Schumacher: As we had our four-day transit to Howland and Baker, and having just spent several days at Jarvis not seeing coral and seeing algae and thinking that there is no beauty left in the world, getting to Baker and jumping in and seeing that it was still a beautiful reef, that there was still magnificent areas and diverse species of fish and corals, was huge.
Oliver: For me, not having been there, the difference between Jarvis and Howland and Baker doesn’t make me hopeful or happy. Because the difference between those two places is not in the corals that are there, it is not in the ability of those corals to resist what is going on. The difference is: Jarvis got really hot, and Howland and Baker didn’t get quite so hot.
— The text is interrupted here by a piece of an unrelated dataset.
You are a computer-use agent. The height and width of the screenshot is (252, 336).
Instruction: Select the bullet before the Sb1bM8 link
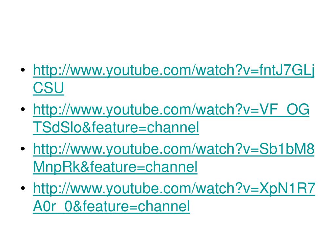point(23,149)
There is some randomness in that. Jarvis speaks to the scale of the problem, and Howland speaks to [the fact that] it’s not horrible everywhere yet.
Oceans Deeply: What were your biggest takeaways from this expedition?
Gorospe: I had the pleasure of doing three presentations. I gave one public talk, one talk to the politicians and one talk to scientists. Surprisingly, the people who were least [aware] of the whole coral bleaching phenomenon were the politicians. That was a surprise, and it highlighted how much more work we have to do to educate the people who can potentially effect change.
Schumacher: Being at those places that are thousands of miles from any center of human population, [and] are still feeling the effects of these El Niños. The global consequences of some of our actions and the reach of our effect across the planet is one of the things that I came away from the cruise with.
Oliver: The takeaway from this whole expedition, for me, was that the disturbances are coming. We can limit how bad and how long they last by focusing, as a global community, on what we’re putting in the atmosphere. But really, on a local scale, what we need is to set up reefs for recovery. They’re very adaptable creatures – there’s a lot of diversity in their ability to deal with temperature stress, and so I have great faith that corals can, theoretically, deal with new levels of temperature stress. The question is, can they make that transition fast enough?